◆ **Materials provided**
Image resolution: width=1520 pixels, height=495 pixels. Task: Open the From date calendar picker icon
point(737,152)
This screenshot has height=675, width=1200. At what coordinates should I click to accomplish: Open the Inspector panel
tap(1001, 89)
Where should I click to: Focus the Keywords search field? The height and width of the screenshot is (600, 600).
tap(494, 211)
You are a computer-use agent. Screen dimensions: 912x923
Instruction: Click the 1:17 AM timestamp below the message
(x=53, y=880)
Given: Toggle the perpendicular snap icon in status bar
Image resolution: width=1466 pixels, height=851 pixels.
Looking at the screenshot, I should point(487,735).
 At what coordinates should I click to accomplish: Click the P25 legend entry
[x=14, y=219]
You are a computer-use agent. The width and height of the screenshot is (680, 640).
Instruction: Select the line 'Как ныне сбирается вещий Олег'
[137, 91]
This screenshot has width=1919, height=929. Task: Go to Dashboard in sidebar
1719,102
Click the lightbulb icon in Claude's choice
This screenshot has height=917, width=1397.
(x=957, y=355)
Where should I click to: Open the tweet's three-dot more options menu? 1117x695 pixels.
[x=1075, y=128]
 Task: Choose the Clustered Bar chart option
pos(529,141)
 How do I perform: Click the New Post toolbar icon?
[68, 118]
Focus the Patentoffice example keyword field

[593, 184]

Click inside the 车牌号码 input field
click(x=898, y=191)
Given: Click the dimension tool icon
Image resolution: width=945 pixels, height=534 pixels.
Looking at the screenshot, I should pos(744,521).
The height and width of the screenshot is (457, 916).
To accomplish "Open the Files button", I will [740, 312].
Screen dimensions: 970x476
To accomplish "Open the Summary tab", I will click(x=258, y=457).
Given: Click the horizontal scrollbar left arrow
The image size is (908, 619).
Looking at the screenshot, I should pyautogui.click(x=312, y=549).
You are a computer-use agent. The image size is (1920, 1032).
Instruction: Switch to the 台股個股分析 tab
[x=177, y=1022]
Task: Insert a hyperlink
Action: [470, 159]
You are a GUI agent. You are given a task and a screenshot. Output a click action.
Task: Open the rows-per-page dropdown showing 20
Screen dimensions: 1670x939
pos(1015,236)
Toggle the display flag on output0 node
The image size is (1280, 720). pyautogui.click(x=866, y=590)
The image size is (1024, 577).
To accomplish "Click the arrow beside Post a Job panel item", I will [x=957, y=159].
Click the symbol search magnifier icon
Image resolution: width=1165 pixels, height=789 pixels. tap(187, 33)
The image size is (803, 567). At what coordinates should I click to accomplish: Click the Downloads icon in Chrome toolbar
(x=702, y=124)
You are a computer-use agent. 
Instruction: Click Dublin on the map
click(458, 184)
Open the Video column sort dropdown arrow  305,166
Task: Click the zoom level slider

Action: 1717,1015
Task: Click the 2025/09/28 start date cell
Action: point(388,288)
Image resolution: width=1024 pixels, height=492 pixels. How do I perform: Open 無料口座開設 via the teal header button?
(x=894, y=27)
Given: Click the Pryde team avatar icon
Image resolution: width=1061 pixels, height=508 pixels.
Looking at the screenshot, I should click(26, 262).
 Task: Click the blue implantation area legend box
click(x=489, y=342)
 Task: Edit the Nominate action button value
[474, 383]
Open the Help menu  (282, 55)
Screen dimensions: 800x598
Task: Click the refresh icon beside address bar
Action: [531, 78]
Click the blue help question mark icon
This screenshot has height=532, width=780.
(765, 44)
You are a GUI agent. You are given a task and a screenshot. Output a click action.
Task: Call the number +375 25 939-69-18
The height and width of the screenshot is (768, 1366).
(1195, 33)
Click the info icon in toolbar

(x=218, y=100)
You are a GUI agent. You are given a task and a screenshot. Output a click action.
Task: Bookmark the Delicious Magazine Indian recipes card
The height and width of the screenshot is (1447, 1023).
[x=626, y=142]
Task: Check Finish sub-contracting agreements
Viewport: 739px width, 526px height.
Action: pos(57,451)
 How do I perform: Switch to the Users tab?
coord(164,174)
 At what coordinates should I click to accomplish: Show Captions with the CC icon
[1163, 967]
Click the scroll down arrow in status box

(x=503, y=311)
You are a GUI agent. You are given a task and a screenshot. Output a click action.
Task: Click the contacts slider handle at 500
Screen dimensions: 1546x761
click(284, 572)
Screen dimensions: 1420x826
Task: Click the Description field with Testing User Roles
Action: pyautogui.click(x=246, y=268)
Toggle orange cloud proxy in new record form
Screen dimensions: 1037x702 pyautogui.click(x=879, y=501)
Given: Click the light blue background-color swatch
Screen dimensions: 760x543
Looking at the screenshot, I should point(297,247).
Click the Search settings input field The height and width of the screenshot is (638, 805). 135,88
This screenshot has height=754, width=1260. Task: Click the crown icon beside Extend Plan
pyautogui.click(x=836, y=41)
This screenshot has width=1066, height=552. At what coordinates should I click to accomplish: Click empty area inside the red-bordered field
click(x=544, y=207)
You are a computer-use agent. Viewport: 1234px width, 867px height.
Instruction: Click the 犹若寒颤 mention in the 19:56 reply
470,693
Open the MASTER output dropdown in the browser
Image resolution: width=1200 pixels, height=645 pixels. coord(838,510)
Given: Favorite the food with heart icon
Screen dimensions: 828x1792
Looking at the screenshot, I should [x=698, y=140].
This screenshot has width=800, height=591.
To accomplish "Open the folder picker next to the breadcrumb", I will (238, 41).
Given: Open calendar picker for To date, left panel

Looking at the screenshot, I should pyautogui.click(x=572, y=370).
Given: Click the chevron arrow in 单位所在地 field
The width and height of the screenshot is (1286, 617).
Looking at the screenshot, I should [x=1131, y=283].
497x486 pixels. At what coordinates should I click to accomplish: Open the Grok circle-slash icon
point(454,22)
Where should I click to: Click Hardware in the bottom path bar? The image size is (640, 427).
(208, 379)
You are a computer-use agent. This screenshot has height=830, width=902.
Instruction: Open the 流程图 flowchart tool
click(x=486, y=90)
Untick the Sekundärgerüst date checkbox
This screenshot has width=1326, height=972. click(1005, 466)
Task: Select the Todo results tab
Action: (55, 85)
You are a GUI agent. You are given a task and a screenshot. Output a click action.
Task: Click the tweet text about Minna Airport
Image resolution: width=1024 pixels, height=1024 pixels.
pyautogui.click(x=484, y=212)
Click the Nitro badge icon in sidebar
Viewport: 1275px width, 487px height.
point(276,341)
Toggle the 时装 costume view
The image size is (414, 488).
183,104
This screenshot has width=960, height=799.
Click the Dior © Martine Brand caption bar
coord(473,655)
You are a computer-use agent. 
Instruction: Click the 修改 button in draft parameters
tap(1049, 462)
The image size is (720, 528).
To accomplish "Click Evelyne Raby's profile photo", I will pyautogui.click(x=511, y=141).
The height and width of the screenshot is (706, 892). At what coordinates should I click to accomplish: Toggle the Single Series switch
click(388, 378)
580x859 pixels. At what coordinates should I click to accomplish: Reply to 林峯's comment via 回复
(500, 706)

◆ **What is needed**
Each line from the one with "Untick the Sekundärgerüst date checkbox" through the end of the entries above is to be returned word for word. Nothing else belongs in the answer.

◆ **Exercise output**
Untick the Sekundärgerüst date checkbox
This screenshot has width=1326, height=972. click(1005, 466)
Task: Select the Todo results tab
Action: (55, 85)
You are a GUI agent. You are given a task and a screenshot. Output a click action.
Task: Click the tweet text about Minna Airport
Image resolution: width=1024 pixels, height=1024 pixels.
pyautogui.click(x=484, y=212)
Click the Nitro badge icon in sidebar
Viewport: 1275px width, 487px height.
point(276,341)
Toggle the 时装 costume view
The image size is (414, 488).
183,104
This screenshot has width=960, height=799.
Click the Dior © Martine Brand caption bar
coord(473,655)
You are a computer-use agent. 
Instruction: Click the 修改 button in draft parameters
tap(1049, 462)
The image size is (720, 528).
To accomplish "Click Evelyne Raby's profile photo", I will pyautogui.click(x=511, y=141).
The height and width of the screenshot is (706, 892). At what coordinates should I click to accomplish: Toggle the Single Series switch
click(388, 378)
580x859 pixels. At what coordinates should I click to accomplish: Reply to 林峯's comment via 回复
(500, 706)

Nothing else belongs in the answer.